-- Document passage start --

# Ultrafire WF502B DOA



## jimmyjames (Sep 22, 2009)

Saw this one on Ebay from what appeared to be a reliable source. Got it in less than 2 weeks from HK for $15. 5 mode light, worked in high when I powered it up then it started scrolling thru the modes. Would not lock on 1 mode then clicky stuck. Disassembled and reassembled a couple times. Kept scrolling thru the modes on it's own. Now it shut down and will not come on at all. Cheap lesson learned.


----------



## Fichtenelch (Sep 22, 2009)

What happens when you short the - pole of the battery against the case? Sounds like switch to me...


----------



## kramer5150 (Sep 22, 2009)

Sounds like a bad switch... perhaps with high internal resistance.

Take a bare segment of wire and touch the - battery contact to the body of the light. Does it work and switch reliably as you touch the body?


----------



## jimmyjames (Sep 23, 2009)

Switch is intermittent but there is also something screwy with the lamp module. It flickers on high. Sending back to HK vendor for refund. No biggy but doubt I will purchase another Ultrafire from HK. Maybe from a USA reseller.


----------



## csshih (Sep 23, 2009)

try a solarforce.. a bit pricier, but much better.

link
www.solarforcelights.com


----------



## jimmyjames (Sep 24, 2009)

Have a LumaForce LF1. Seems like there are lots of decent $35 to $40 lights on the mkt but nothing cheaper that is worth having.


----------



## MerkurMan (Sep 24, 2009)

When I put my DX MC-E dropin in my brand new 502-B, the stock switch lasted about three seconds. I understand, that's a lot of current to pass through it, but it still didn't last long.

-- Document passage end --
-- Supplied entries start --

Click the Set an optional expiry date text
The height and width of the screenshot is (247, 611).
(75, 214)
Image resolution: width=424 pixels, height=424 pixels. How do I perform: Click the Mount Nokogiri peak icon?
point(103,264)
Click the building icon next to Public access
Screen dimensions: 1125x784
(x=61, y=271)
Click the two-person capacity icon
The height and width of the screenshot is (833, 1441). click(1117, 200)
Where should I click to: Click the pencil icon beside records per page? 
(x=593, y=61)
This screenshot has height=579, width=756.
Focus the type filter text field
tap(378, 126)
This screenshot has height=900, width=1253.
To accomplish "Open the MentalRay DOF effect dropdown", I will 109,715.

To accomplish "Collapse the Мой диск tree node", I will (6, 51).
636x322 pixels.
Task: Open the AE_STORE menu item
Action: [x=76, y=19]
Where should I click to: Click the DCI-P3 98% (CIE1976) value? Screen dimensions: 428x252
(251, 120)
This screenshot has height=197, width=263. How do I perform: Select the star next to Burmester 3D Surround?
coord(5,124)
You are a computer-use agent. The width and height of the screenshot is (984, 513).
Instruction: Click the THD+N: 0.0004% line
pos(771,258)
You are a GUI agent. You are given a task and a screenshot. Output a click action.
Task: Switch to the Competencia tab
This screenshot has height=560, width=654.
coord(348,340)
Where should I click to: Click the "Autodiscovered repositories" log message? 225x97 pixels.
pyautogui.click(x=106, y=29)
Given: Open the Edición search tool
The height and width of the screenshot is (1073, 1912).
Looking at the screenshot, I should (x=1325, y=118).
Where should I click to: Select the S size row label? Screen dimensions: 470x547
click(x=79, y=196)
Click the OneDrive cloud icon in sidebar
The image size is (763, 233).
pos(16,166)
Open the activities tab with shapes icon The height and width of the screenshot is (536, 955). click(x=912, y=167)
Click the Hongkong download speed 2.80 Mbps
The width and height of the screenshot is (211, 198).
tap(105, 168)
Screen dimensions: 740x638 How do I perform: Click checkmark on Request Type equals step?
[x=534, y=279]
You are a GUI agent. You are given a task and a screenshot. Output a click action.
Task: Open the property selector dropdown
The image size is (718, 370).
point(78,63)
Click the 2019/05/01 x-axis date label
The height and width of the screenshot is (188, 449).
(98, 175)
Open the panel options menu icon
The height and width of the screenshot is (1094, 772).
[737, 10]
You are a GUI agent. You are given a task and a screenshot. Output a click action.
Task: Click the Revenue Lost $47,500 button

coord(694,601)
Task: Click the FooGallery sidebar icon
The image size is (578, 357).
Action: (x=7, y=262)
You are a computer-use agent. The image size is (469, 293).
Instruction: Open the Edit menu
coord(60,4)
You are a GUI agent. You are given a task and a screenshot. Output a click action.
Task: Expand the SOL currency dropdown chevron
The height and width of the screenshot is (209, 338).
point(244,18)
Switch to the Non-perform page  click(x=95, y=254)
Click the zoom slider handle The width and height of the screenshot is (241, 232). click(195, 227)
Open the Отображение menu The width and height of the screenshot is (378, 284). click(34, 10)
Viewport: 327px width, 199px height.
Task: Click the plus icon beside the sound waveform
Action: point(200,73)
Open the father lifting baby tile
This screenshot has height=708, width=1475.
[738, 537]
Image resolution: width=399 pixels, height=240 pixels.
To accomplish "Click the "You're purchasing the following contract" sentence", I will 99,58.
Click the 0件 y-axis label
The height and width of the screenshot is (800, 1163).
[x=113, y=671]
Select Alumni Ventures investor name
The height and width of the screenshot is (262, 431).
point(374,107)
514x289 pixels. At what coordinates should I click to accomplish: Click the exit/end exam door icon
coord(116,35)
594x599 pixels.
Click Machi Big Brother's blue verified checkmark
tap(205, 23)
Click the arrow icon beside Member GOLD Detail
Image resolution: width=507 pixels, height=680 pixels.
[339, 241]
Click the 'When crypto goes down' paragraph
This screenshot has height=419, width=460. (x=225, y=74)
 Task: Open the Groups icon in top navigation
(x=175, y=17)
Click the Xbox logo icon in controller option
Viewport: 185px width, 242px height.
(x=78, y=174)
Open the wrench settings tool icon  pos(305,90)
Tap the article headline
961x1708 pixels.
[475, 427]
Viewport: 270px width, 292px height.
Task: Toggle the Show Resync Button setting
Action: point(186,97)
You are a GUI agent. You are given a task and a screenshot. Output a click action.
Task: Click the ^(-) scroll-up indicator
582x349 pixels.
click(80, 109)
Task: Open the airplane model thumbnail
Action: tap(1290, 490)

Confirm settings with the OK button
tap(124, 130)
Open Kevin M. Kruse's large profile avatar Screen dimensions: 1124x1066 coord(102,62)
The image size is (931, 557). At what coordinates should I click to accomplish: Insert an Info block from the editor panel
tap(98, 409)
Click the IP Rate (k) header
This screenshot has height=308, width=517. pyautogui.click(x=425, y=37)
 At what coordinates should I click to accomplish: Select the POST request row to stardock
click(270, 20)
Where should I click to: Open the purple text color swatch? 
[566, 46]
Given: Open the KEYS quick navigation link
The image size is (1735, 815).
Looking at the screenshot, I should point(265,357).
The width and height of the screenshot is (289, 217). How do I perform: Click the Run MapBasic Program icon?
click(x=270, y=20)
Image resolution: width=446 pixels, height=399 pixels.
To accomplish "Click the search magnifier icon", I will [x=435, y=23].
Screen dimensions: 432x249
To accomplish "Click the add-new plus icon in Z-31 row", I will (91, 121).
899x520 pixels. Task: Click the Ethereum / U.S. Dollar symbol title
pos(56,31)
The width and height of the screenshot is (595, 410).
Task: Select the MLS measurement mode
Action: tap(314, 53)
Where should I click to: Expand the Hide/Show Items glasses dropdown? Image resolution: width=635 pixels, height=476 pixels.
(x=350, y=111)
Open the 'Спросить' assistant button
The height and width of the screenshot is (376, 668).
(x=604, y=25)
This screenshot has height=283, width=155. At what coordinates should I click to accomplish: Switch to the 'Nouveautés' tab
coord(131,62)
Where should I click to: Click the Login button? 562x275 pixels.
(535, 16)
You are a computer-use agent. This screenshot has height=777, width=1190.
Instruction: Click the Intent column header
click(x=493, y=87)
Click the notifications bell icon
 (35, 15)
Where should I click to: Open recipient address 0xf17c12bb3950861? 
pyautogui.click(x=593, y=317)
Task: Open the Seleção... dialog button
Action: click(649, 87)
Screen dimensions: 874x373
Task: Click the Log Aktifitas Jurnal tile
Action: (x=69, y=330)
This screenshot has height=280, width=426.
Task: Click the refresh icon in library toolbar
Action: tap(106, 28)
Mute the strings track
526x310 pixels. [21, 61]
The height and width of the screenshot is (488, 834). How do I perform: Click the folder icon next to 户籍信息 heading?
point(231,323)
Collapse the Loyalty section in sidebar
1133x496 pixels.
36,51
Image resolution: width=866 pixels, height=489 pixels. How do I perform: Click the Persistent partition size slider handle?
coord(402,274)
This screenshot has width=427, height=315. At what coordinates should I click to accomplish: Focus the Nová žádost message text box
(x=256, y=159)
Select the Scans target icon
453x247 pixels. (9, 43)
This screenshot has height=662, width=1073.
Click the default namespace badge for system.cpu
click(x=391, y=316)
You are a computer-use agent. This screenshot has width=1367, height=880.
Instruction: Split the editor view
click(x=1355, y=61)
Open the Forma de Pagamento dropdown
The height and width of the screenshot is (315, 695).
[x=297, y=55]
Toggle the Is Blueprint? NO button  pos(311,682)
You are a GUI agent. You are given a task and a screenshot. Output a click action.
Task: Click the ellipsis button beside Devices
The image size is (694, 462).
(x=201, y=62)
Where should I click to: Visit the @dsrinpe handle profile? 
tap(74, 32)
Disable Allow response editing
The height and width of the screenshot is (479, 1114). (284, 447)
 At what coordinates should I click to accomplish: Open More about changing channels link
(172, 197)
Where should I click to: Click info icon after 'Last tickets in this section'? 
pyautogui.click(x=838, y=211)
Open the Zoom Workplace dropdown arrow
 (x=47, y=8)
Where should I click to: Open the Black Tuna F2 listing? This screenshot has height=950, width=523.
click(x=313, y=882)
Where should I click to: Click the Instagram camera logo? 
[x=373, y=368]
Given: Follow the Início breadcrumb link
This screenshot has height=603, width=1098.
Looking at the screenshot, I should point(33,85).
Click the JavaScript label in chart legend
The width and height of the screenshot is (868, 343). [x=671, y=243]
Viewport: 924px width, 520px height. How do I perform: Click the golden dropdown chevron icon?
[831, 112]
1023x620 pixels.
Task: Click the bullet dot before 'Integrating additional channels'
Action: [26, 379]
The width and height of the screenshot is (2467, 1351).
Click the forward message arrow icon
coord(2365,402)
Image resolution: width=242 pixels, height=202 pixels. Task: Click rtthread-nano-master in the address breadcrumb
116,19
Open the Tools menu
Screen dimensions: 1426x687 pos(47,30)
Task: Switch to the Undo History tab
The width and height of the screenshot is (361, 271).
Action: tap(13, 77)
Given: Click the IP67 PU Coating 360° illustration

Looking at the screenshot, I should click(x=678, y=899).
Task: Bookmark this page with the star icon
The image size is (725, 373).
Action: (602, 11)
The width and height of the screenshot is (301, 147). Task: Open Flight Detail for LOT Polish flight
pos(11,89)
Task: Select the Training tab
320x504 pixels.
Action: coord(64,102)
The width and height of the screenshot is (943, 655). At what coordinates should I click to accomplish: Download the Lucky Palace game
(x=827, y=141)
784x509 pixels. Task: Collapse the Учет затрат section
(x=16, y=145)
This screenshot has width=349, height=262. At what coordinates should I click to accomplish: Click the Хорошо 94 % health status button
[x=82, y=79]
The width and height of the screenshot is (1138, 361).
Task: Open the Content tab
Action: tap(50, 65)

-- Supplied entries end --

## [What to work on]
• 1. Please repeat the passage of the flashlight thread starting with "## jimmyjames (Sep 22, 2009)" and going on through "Cheap lesson learned.".
• 2. Answer these questions from the flashlight thread:
(a) What price did jimmyjames pay for the light bought on Ebay?
(b) Which light does jimmyjames say he already has?
(c) How long did the stock switch last in MerkurMan's 502-B after the DX MC-E dropin went in?
The items have no connection to the flashlight thread.

## [Outputs]
• 1.
## jimmyjames (Sep 22, 2009)

Saw this one on Ebay from what appeared to be a reliable source. Got it in less than 2 weeks from HK for $15. 5 mode light, worked in high when I powered it up then it started scrolling thru the modes. Would not lock on 1 mode then clicky stuck. Disassembled and reassembled a couple times. Kept scrolling thru the modes on it's own. Now it shut down and will not come on at all. Cheap lesson learned.

• 2.
(a) $15
(b) A LumaForce LF1
(c) About three seconds